What to work on:
1/ Update the lockdown tips text: begin at the words that have "Still think of" and stop after "drink that only.". Give that part again with "bins" changed to "crates".
2/ Carry on the lockdown tips text from the point where it stops.

Text provided:
----
Find time to get out for your walk to help with mind and body fitness. Watch out for people who walk across the pavement 4 abreast like they’re using some invisible germ clothesline on you.
You may have to deal with Google piss-take emails, like the one they sent me; It was an email with 'Olly, here's your new Timeline update with your location history'. I'll give Google my location history, A FUCKING BIG ARROW POINTING AT MY FUCKING HOUSE AND A MUCH SMALLER ARROW PUTTING TO THE SHOP 20 YARDS AWAY WITH THE ANNOTATION ‘BEER AND PEANUT RUN’.
Still think of A&E being spared casualties from all the stupid pub fights being prevented due to lockdown. If pubs were open, any fight breaking out would take on a whole new complexion though; "Oh yeah?! Why don't you stand over there and say that?!".
Watch your drinking, its something to do at the moment, but don’t make it the be all and end all, that can be a slippery slope. This was brought home to me by the bottle bins that hadn't been emptied at the flat for a few weeks. Being a poncey real ale drinker I can see exactly the high quantity of beers I've contributed to the bins over the last few weeks. I think what I’m trying to say is, find out what the most generic drink in the country is, and make sure you drink that only.
Diet is important too. Make sure you’re eating well. Pity the poor Ambassador, he’s going to be eating Ferrero Rocher for fucking weeks.
Romantic health:
Truly its difficult for singletons to meet partners in the current climate. However, you have to weigh up the positives.
----
Provided data:

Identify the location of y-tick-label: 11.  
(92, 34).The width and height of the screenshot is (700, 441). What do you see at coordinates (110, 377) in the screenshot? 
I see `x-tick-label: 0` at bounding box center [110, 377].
----
Responses in order:
1/
Still think of A&E being spared casualties from all the stupid pub fights being prevented due to lockdown. If pubs were open, any fight breaking out would take on a whole new complexion though; "Oh yeah?! Why don't you stand over there and say that?!".
Watch your drinking, its something to do at the moment, but don’t make it the be all and end all, that can be a slippery slope. This was brought home to me by the bottle crates that hadn't been emptied at the flat for a few weeks. Being a poncey real ale drinker I can see exactly the high quantity of beers I've contributed to the crates over the last few weeks. I think what I’m trying to say is, find out what the most generic drink in the country is, and make sure you drink that only.

2/
Firstly, you’re less likely to be murdered by a serial killer on a first date, unless they have the power to control electricity and murder you via an electric current through your computer. And if that’s the case then you were essentially murdered by some kind of superhero. That’s a good story to tell in the afterlife.
Secondly, If the video date is going badly then all you have to do is hold a pose, pretend you lost connection and never ever reply to their messages ever again. That’s the mature thing to do.
Thirdly, you will be spared psyching yourself up, travelling into town spending money on drinks for a prospective date only for them to tell you after an hour ‘I’m not feeling it, I’m going home’. Which I’m sure has never happened to anyone ever…ahem…
Fourthly you get to laugh at all the people who put 'no pen pals' on their dating profile, they may currently regret that as an opening gambit. I guess they could find a tall hill and attempt to semaphore to a prospective partner. Or maybe some kind of enormous yoghurt pot and string contraption.
Mental Health:
It can be hard to avoid the strain the seeming omnipresence Coronavirus related stories can have on your health.
As an example, the Government sent me a letter advising about Coronavirus, but given I work for the Government I was kinda aware. Also, I saw something on the TV about it. And the internet. And heard something on the radio. I think I overheard two people in a shop talking about it too.
But, the Government likes to ram home repetitive messages. I wish every politician would stop repeating 'stay at home, protect the NHS, save lives' at every opportunity. That get repeated Brexit mantra done doesn't strong work and on stable me.
Beauty tip of the week:
In the land of the shut hairdressers for trims and dyes, the baldy bastard is king. Now is our time, look upon our visage all ye mighty and despair.
Reasons to stay upbeat:
When you survive this, in years to come you’ll be able to regale incredulous children about how you heroically did your bit. And 'your bit' probably involves staying in, sitting on your arse, drinking brews and eating hobnobs. You’re a total hero, keep it up.
On the plus side for children, if this homeschooling does go on much longer, kids won't need fake idea to get booze for their GCSE prom night.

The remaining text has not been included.